▶ [Your objective] Rewrite all of the data below with every "GUI agent" changed to "interface agent" and everything else kept the same.

"""

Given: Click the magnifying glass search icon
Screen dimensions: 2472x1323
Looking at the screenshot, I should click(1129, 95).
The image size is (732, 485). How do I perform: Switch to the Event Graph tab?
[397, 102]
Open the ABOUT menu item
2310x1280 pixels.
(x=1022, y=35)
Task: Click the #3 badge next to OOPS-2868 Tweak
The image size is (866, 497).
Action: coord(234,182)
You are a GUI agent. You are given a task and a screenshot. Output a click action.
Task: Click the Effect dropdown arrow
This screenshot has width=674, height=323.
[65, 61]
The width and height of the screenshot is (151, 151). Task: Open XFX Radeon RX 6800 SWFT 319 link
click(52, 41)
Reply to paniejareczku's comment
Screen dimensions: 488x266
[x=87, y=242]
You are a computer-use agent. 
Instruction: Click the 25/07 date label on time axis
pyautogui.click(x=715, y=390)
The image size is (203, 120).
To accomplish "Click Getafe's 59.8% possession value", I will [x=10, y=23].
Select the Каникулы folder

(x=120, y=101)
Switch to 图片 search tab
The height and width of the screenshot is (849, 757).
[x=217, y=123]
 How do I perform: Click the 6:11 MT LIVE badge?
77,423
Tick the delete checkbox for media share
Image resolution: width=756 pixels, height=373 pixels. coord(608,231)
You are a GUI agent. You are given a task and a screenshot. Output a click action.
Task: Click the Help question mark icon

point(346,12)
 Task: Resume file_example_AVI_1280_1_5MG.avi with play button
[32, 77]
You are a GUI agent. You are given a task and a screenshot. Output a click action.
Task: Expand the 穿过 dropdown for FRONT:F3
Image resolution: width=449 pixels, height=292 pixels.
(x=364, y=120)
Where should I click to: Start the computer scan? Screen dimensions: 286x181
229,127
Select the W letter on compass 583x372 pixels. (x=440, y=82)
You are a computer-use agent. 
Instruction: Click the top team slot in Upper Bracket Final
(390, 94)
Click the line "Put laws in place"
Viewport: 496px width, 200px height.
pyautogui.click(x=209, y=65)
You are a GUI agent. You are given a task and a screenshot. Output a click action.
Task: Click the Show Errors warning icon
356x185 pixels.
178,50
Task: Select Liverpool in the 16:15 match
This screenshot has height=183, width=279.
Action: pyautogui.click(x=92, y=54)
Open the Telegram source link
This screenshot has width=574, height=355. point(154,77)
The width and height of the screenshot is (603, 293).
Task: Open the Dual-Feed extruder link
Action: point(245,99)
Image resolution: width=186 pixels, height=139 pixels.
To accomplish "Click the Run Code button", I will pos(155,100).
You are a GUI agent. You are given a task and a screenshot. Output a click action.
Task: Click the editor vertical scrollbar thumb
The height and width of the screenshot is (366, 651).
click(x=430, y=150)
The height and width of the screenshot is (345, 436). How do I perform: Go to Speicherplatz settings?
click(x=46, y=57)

"""

▶ [The solution]
Given: Click the magnifying glass search icon
Screen dimensions: 2472x1323
Looking at the screenshot, I should click(1129, 95).
The image size is (732, 485). How do I perform: Switch to the Event Graph tab?
[397, 102]
Open the ABOUT menu item
2310x1280 pixels.
(x=1022, y=35)
Task: Click the #3 badge next to OOPS-2868 Tweak
The image size is (866, 497).
Action: coord(234,182)
You are a interface agent. You are given a task and a screenshot. Output a click action.
Task: Click the Effect dropdown arrow
This screenshot has width=674, height=323.
[65, 61]
The width and height of the screenshot is (151, 151). Task: Open XFX Radeon RX 6800 SWFT 319 link
click(52, 41)
Reply to paniejareczku's comment
Screen dimensions: 488x266
[x=87, y=242]
You are a computer-use agent. 
Instruction: Click the 25/07 date label on time axis
pyautogui.click(x=715, y=390)
The image size is (203, 120).
To accomplish "Click Getafe's 59.8% possession value", I will [x=10, y=23].
Select the Каникулы folder

(x=120, y=101)
Switch to 图片 search tab
The height and width of the screenshot is (849, 757).
[x=217, y=123]
 How do I perform: Click the 6:11 MT LIVE badge?
77,423
Tick the delete checkbox for media share
Image resolution: width=756 pixels, height=373 pixels. coord(608,231)
You are a interface agent. You are given a task and a screenshot. Output a click action.
Task: Click the Help question mark icon

point(346,12)
 Task: Resume file_example_AVI_1280_1_5MG.avi with play button
[32, 77]
You are a interface agent. You are given a task and a screenshot. Output a click action.
Task: Expand the 穿过 dropdown for FRONT:F3
Image resolution: width=449 pixels, height=292 pixels.
(x=364, y=120)
Where should I click to: Start the computer scan? Screen dimensions: 286x181
229,127
Select the W letter on compass 583x372 pixels. (x=440, y=82)
You are a computer-use agent. 
Instruction: Click the top team slot in Upper Bracket Final
(390, 94)
Click the line "Put laws in place"
Viewport: 496px width, 200px height.
pyautogui.click(x=209, y=65)
You are a interface agent. You are given a task and a screenshot. Output a click action.
Task: Click the Show Errors warning icon
356x185 pixels.
178,50
Task: Select Liverpool in the 16:15 match
This screenshot has height=183, width=279.
Action: pyautogui.click(x=92, y=54)
Open the Telegram source link
This screenshot has width=574, height=355. point(154,77)
The width and height of the screenshot is (603, 293).
Task: Open the Dual-Feed extruder link
Action: point(245,99)
Image resolution: width=186 pixels, height=139 pixels.
To accomplish "Click the Run Code button", I will pos(155,100).
You are a interface agent. You are given a task and a screenshot. Output a click action.
Task: Click the editor vertical scrollbar thumb
The height and width of the screenshot is (366, 651).
click(x=430, y=150)
The height and width of the screenshot is (345, 436). How do I perform: Go to Speicherplatz settings?
click(x=46, y=57)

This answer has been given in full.